* _What is needed_
Tally the lines in the material below that contain the string "pixels", treating uppercase and lowercase letters as distinct, and reply with the number alone.

* _Data listing_
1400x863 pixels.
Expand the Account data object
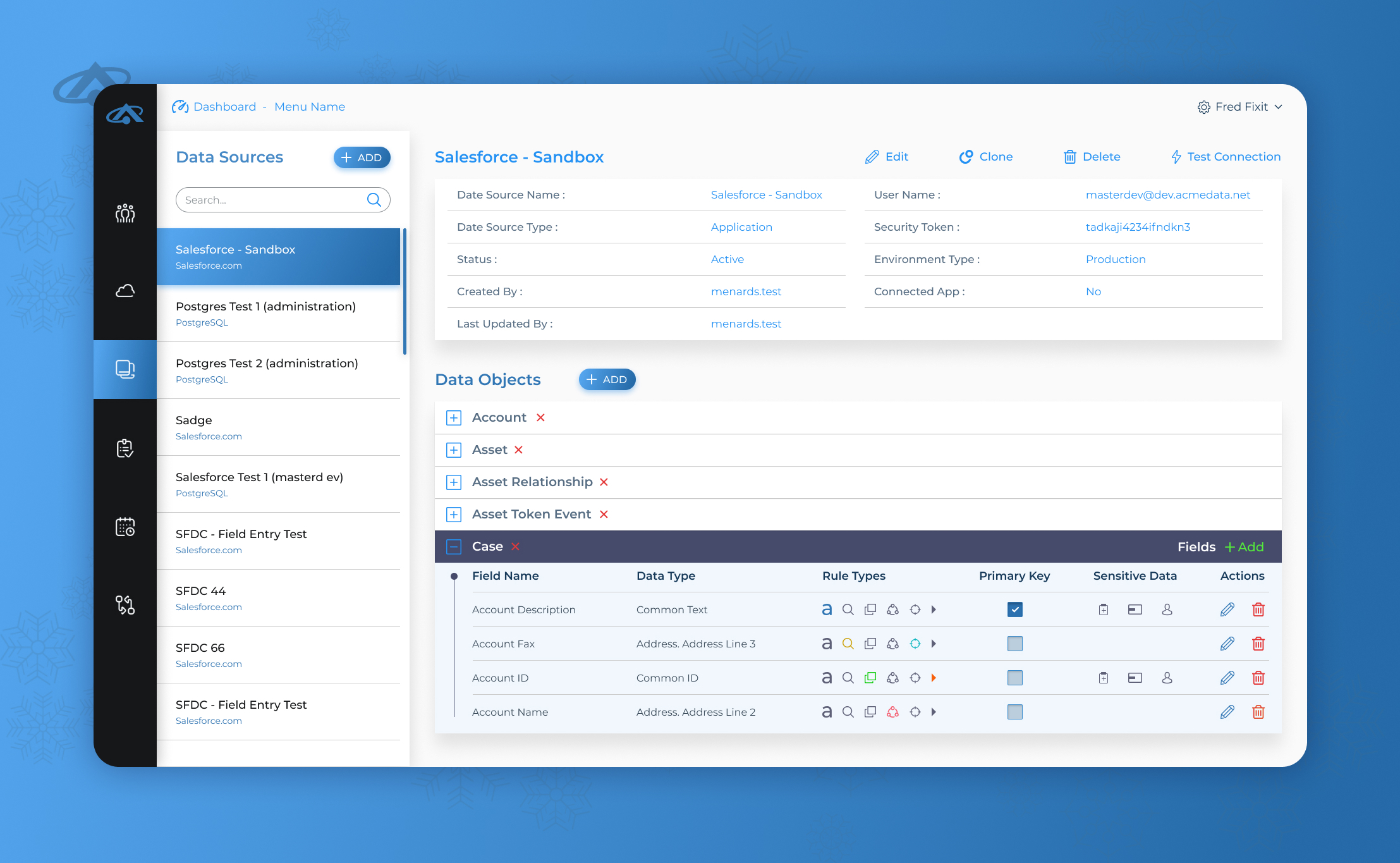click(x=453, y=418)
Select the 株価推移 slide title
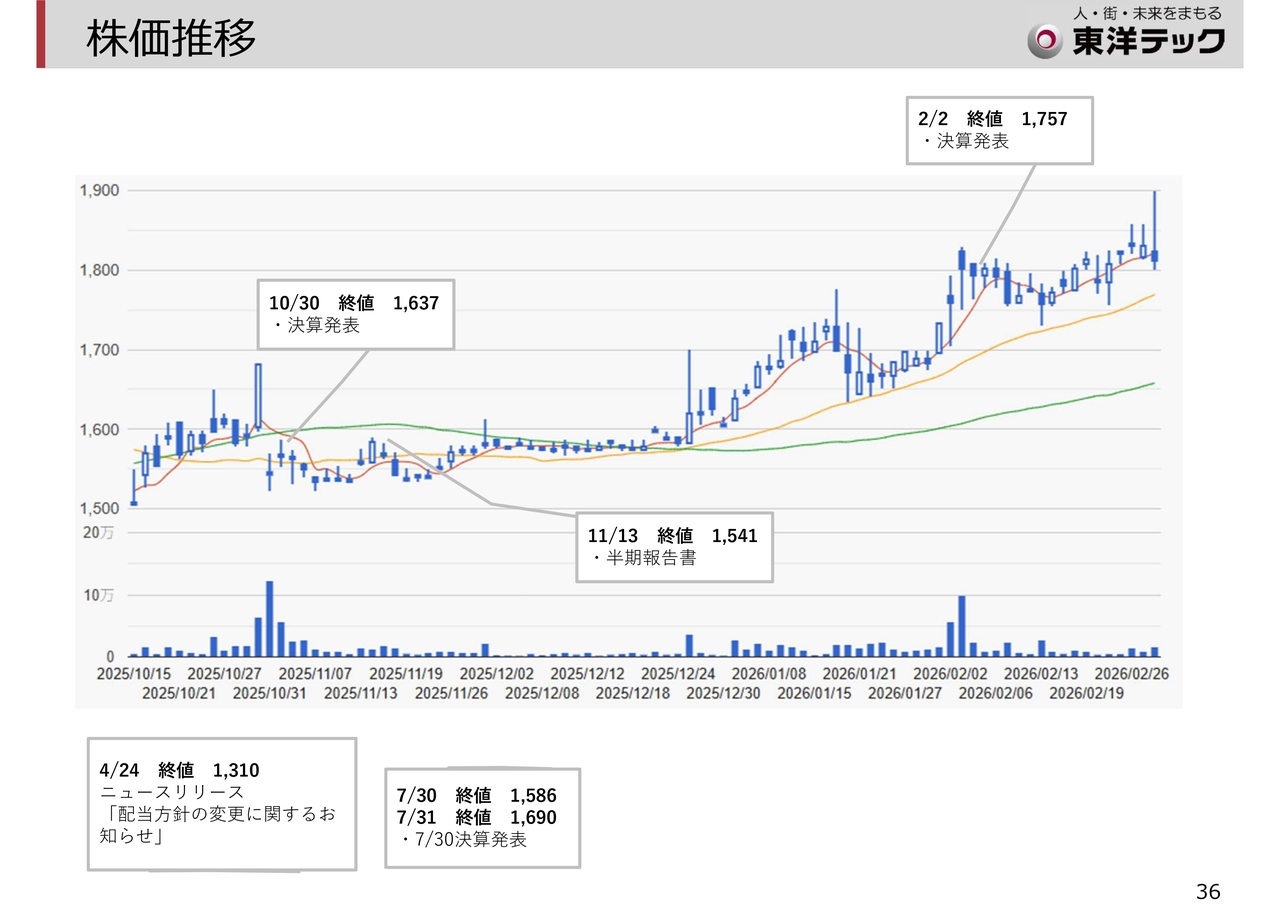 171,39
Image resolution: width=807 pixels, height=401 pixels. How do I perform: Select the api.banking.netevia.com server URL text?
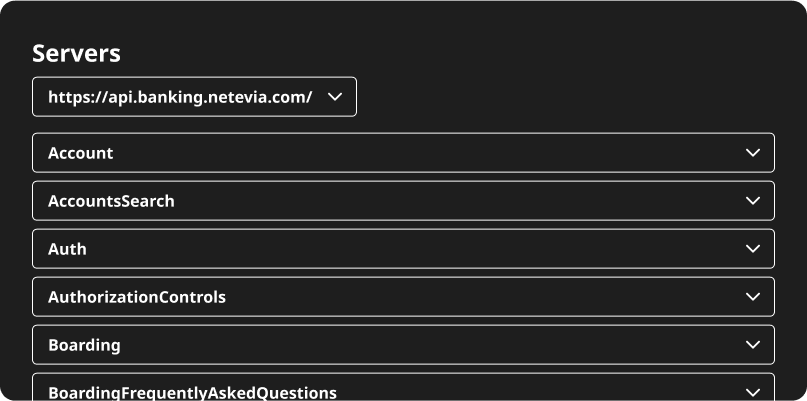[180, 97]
==
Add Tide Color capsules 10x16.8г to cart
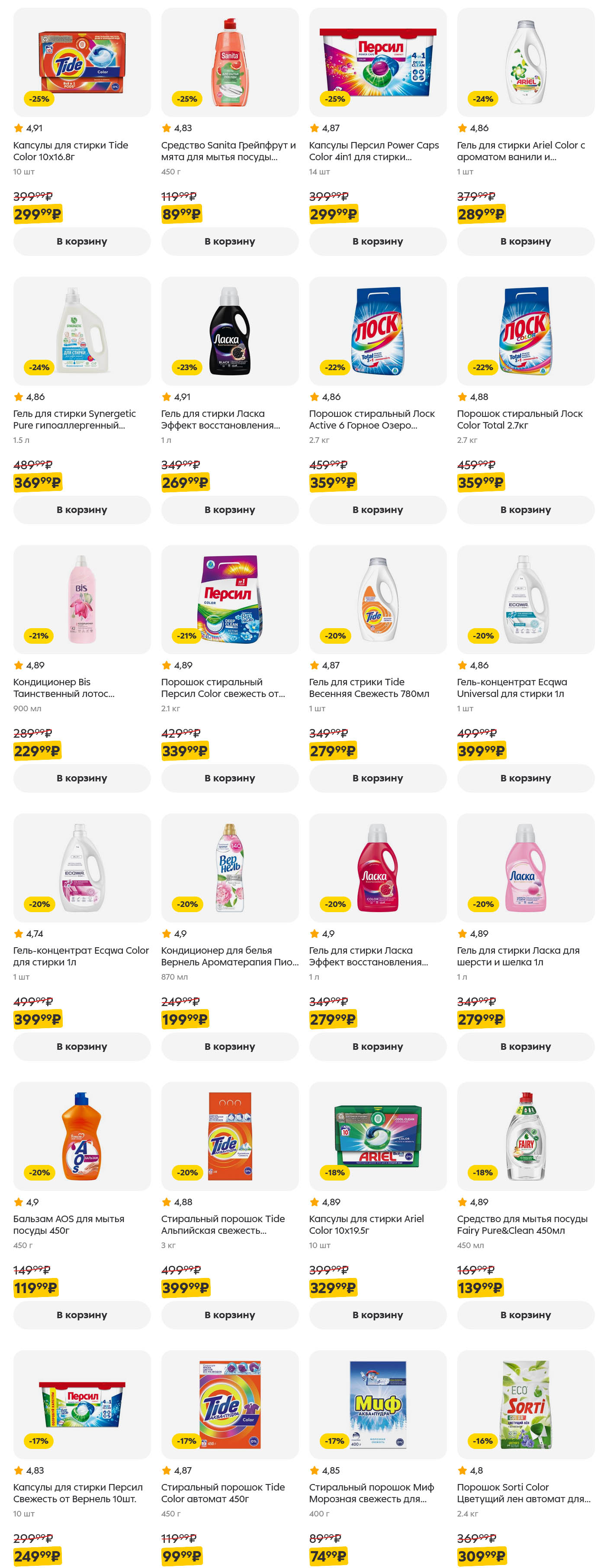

* _Solution for this task_
2